_GIVEN PASSAGE_.
*****

Generating images of AI with AI — Part 1: AttnGAN + COCO

🧪 This is the start of a series of experiments that was sparked by the question if we can create (better) pictures of Artificial Intelligence by using AI techniques to generate them. The question emerged from a bigger research project in which I am involved which is researching ways to improve the visual representation of AI in the media: “Better images of AI”.

⚗️ Which AI techniques are most suited to generate these images? How do we deal with the biases engraved in these systems? Can we expose and unpack the infrastructure and human labour behind the datasets and algorithms that led to these images and make it transparent in the image making process, rather than hiding the human labour and pretending AI systems are autonomous?

1. What is AttentionGAN?

The AttentionGAN model I will use is capable of transforming text to images. That’s an interesting capability for our task.

AttentionGAN for text-to-image generation is a neural network architecture proposed in the paper AttnGAN: Fine-Grained Text to Image Generation with Attentional Generative Adversarial Networks by Tao Xu et al. (in 2019).

A GAN (Generative Adversarial Network) is a type of neural network architecture that leverages a machine learning strategy called “adversarial training”. A GAN consists of two networks, the discriminator and the generator, both becoming better over time. After training, the generator can be used to generate new images (or whatever domain it was trained on).

Attention is a technique in machine learning that can be applied to many fields, from computer vision to natural language processing. (Transformer networks are extensively using the attention mechanism). The main idea with attention is that some parts of the data are more important than others.

*****

Pixel coordinate grounding data:
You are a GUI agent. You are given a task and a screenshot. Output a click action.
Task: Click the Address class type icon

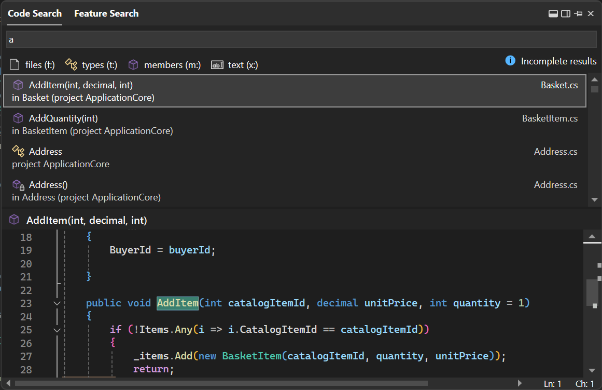(18, 152)
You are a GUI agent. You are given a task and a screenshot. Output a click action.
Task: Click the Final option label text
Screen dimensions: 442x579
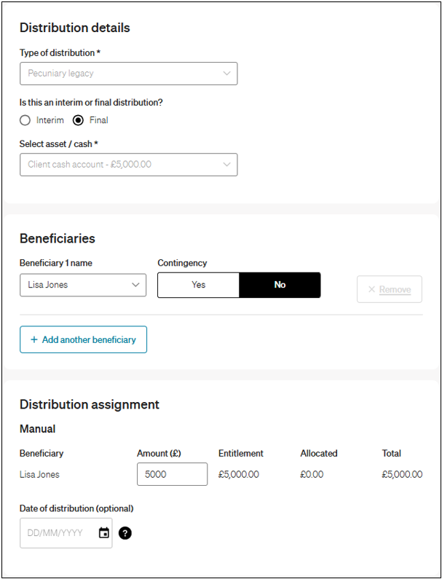99,120
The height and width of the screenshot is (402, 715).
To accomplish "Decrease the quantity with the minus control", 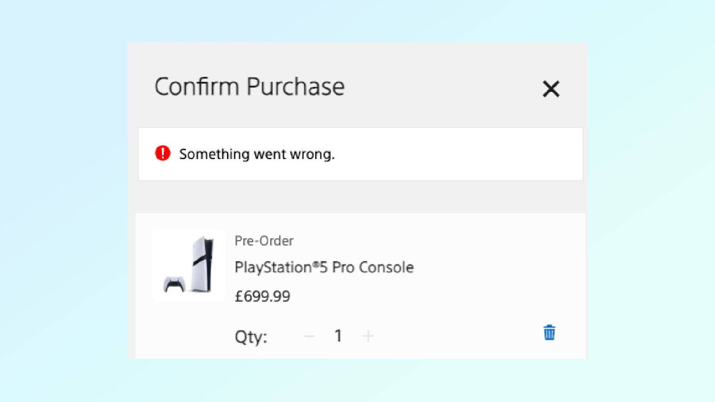I will (x=309, y=336).
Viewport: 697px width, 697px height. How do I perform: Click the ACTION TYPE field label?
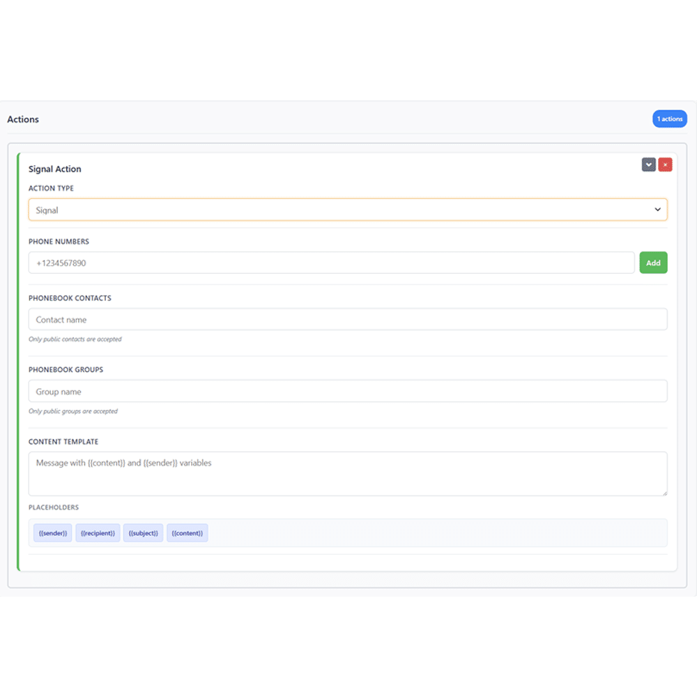tap(51, 188)
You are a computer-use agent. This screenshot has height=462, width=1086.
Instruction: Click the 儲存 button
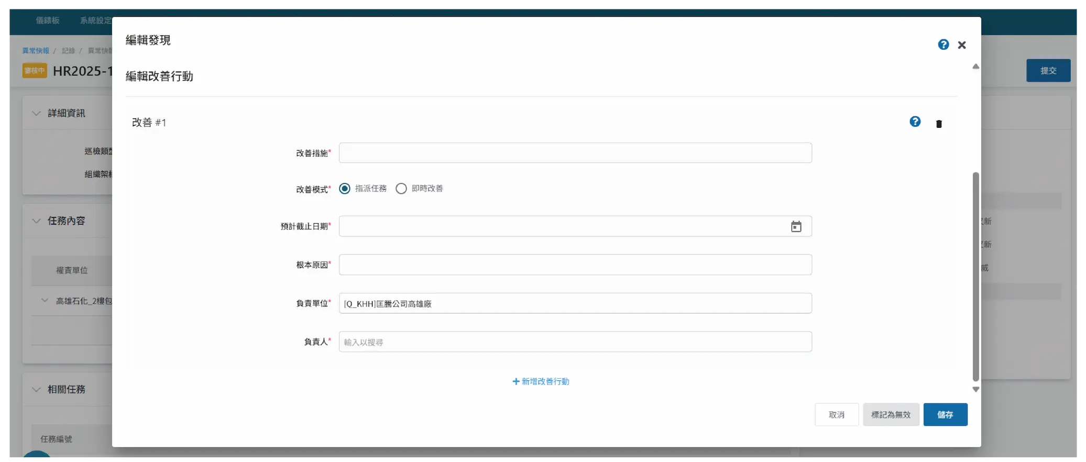[x=945, y=415]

*****

_TASKS AND EXERCISES_.
[a] From the AttnGAN article, reproduce everything from "AttentionGAN for text-to-image" down to "was trained on).".
[b] According to the AttnGAN article, what two networks make up a GAN?
[c] Does each statement agree with the AttnGAN article? Answer yes or no for each, and quote the deciding words.
(i) The AttnGAN architecture was proposed in a paper by Tao Xu et al.
(ii) The AttentionGAN model to be used transforms images into text.
(iii) Attention is a technique limited to computer vision.

_SOLUTIONS IN ORDER_.
[a]
AttentionGAN for text-to-image generation is a neural network architecture proposed in the paper AttnGAN: Fine-Grained Text to Image Generation with Attentional Generative Adversarial Networks by Tao Xu et al. (in 2019).

A GAN (Generative Adversarial Network) is a type of neural network architecture that leverages a machine learning strategy called “adversarial training”. A GAN consists of two networks, the discriminator and the generator, both becoming better over time. After training, the generator can be used to generate new images (or whatever domain it was trained on).

[b] The discriminator and the generator.

[c]
(i) Yes: "proposed in the paper AttnGAN: Fine-Grained Text to Image Generation with Attentional Generative Adversarial Networks by Tao Xu et al."
(ii) No: "capable of transforming text to images"
(iii) No: "can be applied to many fields, from computer vision to natural language processing"